Construction is underway at the Pomeranc family, owners of 60 Thompson St., for their Allen Street development between Houston and Stanton. The 112-room hotel is scheduled to open later next year. Lounge Sleep hotels are in the early stages of construction of a 22-story, 145-room, Cooper Square Hotel on the Bowery (Third Avenue) between 5th and 6th streets. This property is less than two blocks from BD Hotels hotel under construction at 335 Bowery on 3rd Street.

In the fashionable meat market, construction is scheduled to begin for Standard NYC, at West 13th Street between Washington and West streets. The 344-room boutique hotel, developed by Hotels AB, should be ready for occupancy in late 2007.

The volume of American hotels sales set a new record of $21.8 billion, according to Jones Lang LaSalle Hotels. The new mark surpasses the previous record of $21 billion, which was set at the end of 2005.

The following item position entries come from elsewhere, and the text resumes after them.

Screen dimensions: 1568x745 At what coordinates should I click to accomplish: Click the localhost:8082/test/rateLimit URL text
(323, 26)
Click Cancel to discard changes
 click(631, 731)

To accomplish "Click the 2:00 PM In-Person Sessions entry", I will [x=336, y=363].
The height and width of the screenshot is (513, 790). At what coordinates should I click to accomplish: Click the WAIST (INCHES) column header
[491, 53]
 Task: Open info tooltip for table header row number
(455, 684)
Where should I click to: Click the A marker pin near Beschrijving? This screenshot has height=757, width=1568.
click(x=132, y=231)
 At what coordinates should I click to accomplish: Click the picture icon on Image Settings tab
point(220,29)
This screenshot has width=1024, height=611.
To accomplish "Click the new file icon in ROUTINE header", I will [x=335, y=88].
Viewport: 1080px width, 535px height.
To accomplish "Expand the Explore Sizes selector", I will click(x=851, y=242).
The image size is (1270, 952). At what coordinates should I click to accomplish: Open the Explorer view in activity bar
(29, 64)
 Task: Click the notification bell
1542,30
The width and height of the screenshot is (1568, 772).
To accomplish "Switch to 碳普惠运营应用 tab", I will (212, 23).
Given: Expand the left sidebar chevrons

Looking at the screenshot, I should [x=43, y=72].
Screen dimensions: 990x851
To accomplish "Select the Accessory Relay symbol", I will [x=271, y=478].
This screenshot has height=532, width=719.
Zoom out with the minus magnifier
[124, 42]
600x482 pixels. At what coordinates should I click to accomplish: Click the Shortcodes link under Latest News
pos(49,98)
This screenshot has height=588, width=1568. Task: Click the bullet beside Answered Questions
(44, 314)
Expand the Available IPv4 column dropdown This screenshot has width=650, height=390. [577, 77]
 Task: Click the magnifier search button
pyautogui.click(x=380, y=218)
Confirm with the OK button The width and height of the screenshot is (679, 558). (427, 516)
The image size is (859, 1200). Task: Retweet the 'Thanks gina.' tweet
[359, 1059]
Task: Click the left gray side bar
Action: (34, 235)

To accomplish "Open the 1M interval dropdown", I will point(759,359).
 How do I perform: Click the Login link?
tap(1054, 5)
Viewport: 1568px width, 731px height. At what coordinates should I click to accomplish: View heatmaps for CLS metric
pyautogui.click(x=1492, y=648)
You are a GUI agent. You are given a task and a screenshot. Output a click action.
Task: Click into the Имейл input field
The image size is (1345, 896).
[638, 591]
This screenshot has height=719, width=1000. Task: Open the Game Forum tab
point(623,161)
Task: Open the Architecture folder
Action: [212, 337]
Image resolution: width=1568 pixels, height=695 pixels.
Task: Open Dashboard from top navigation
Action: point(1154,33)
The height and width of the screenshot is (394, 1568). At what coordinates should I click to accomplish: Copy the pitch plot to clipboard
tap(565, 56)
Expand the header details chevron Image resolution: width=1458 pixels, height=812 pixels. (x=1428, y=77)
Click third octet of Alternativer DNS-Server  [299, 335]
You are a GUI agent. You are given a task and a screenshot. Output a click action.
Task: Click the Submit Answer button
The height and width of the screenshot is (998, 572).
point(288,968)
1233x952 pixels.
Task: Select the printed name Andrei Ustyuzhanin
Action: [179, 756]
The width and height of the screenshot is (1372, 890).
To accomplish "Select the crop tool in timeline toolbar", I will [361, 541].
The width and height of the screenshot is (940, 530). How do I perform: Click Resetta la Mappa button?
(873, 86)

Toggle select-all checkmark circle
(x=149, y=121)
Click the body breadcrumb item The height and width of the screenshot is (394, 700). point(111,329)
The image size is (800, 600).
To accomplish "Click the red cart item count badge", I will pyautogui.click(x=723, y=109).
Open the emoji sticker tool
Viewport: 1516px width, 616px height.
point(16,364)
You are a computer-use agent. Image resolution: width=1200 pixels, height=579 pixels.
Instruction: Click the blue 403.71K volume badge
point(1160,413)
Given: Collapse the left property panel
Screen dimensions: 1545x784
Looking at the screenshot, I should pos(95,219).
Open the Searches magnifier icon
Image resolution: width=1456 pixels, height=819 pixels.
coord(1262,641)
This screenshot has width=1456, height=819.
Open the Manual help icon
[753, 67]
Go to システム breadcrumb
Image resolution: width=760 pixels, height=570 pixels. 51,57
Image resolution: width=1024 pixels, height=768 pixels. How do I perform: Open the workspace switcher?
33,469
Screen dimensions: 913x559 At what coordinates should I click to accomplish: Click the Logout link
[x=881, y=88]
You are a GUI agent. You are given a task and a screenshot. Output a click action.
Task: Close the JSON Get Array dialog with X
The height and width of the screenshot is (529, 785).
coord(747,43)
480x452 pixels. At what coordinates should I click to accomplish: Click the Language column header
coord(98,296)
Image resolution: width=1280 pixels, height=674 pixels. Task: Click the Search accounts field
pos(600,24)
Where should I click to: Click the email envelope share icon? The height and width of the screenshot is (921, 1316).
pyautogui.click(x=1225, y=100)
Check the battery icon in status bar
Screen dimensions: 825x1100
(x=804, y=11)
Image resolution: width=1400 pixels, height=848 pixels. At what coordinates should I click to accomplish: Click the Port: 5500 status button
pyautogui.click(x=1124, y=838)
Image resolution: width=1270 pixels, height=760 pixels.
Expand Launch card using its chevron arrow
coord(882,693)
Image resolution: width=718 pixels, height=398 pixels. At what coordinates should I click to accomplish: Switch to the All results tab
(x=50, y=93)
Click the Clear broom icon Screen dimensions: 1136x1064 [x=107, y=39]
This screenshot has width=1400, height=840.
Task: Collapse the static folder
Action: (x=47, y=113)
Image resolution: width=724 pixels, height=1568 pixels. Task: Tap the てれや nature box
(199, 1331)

Later this year, Affinia Hotels is expected to close the sale of the 172-room Beekman Tower, located a block from the United Nations on 49th Street and First Avenue, and the 254-room Shelburne Murray Hill at 37th Street and Lexington Avenue. Both of these hotels are expected to be sold to a European investor who plans to continue to operate the properties as hotels.

The 131-room Surrey Hotel at 76th Street and Madison Avenue, which is under a ground lease, is expected to be sold to a developer who will convert the property to a residential cooperative.

“To me, with all of the hotel projects underway and numerous firms wanting to take advantage of an excellent hospitality market, it would behoove anyone to secure a site ASAP, get necessary approvals and deliver more hotel rooms before the tides change again — which they will,” said Mr. Miller.